Today’s National Journal’s Hotline reports that CBN’s Brody recently interviewed Kansas Senator Sam Brownback. Brownback had this to say about Governor Mitt Romney’s stance on abortion:


"I think you'll have to look at where he stood, and at times, he's said different things on these issues. I think that's all going to come out during a long campaign.”

Fair enough.

Just about every conservative outlet – including Townhall – has wondered whether or not Mitt Romney’s conversion to the Pro-Life movement was genuine or merely political opportunism. Most conservatives (perhaps weighing their options) seem to have come to the conclusion that we should celebrate conversions, so long as they are sincere.
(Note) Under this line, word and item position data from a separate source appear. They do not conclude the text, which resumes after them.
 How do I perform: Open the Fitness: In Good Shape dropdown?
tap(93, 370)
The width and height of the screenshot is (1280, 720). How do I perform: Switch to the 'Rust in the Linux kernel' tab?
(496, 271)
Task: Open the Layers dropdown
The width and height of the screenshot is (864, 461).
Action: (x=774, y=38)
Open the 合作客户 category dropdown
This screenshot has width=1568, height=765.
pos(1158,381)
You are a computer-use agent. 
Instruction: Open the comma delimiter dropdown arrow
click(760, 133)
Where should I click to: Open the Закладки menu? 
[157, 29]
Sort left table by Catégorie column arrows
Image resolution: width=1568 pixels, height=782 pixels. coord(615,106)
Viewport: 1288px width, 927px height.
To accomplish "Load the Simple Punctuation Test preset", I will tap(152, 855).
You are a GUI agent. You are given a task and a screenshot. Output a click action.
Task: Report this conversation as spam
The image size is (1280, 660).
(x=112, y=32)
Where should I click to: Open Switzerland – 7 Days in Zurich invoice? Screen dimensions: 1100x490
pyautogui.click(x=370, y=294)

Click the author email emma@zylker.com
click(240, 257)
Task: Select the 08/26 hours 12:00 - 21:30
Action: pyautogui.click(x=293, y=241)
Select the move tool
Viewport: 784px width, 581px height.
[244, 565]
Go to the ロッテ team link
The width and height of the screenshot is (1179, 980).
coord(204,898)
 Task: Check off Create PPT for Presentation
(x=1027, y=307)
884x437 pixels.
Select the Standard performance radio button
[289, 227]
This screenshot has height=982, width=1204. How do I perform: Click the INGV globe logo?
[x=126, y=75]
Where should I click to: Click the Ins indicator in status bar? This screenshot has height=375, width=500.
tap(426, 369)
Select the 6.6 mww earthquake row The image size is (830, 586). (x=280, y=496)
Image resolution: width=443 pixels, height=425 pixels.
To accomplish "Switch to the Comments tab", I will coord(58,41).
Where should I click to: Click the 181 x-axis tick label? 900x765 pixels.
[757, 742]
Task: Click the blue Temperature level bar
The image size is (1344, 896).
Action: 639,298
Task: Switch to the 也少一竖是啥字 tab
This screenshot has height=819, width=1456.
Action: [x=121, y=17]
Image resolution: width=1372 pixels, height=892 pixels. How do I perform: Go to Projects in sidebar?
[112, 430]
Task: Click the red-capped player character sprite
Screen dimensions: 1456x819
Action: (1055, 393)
Clearly, Kansas Senator Sam Brownback (who recently spoke at the March for Life) is seeking to position himself as the only true social conservative in the presidential race. As such, he stands to gain if voters conclude that Romney’s past pro-Choice stance disqualifies him from their support.

But, it seems to me that voters are willing to forgive past mistakes. In fact, I would argue there is really only one unforgivable sin in politics – and that sin is the sin of hypocrisy …

Now, based on Brownback’s comments about Romney, you would assume that he has always been 100 percent solid on the Life issue, right? Well, it depends on whom you ask.

According to the Lawrence Journal World:


“Kansas Republican Party Chairman Tim Shallenburger said he remembered having a conversation with Brownback in 1994 when Brownback was running in the GOP primary for the U.S. House. After the conversation, Shallenburger said he left with the impression that Brownback “was not pro-life.”

And Shallengburger wasn’t the only Kansas leader who had the same recollection:

“David Gittrich, development director for the state’s largest anti-abortion organization, Kansans for Life, said when Brownback first ran for Congress in 1994 'he was ill-informed.' Gittrich added, 'He didn’t know whether he was pro-life or pro-choice.' … Gittrich said he had heard from others that Brownback simply didn’t understand the issues at the time."

A recent article in The New Republic (granted, this isn't exactly a conservative publication) notes that:

“As recently as 1994, the year of his first campaign for Congress, Brownback was a member in good standing of the moderate Republican establishment.”

The article also implies that Brownback co-opted his conservative opponents’ pro-Life stance, in order to win his the Congressional primary in ’94:

“… as primary day approached, (Brownback’s opponent) noticed a change in his opponent's language. Brownback never used to mention abortion on the campaign trail. Now he was publicly pronouncing himself an abortion opponent.”


Now, if Brownback did convert to the Pro-Life cause in 1994, I think we should celebrate it. Clearly, he has served in Congress as a champion for the Pro-Life cause. And whether his conversion came on the road to Damascus – or the “yellow brick road” to the White House -- is of little matter, so long as his conversion was sincere. But if Brownback is, in fact, a convert to the cause, it is concerning that he would question the sincerity of Romney’s conversion.

In fairness, Brownback disputes all of this. And maybe he’s right.

So I’ll end this simply by quoting Sen. Brownback's own words (this also comes from the CBN piece):

"I do think that when you get out on the campaign trail and the campaign really gets fully engaged, there's going to be a lot of discussion about where people actually stand on the issues.”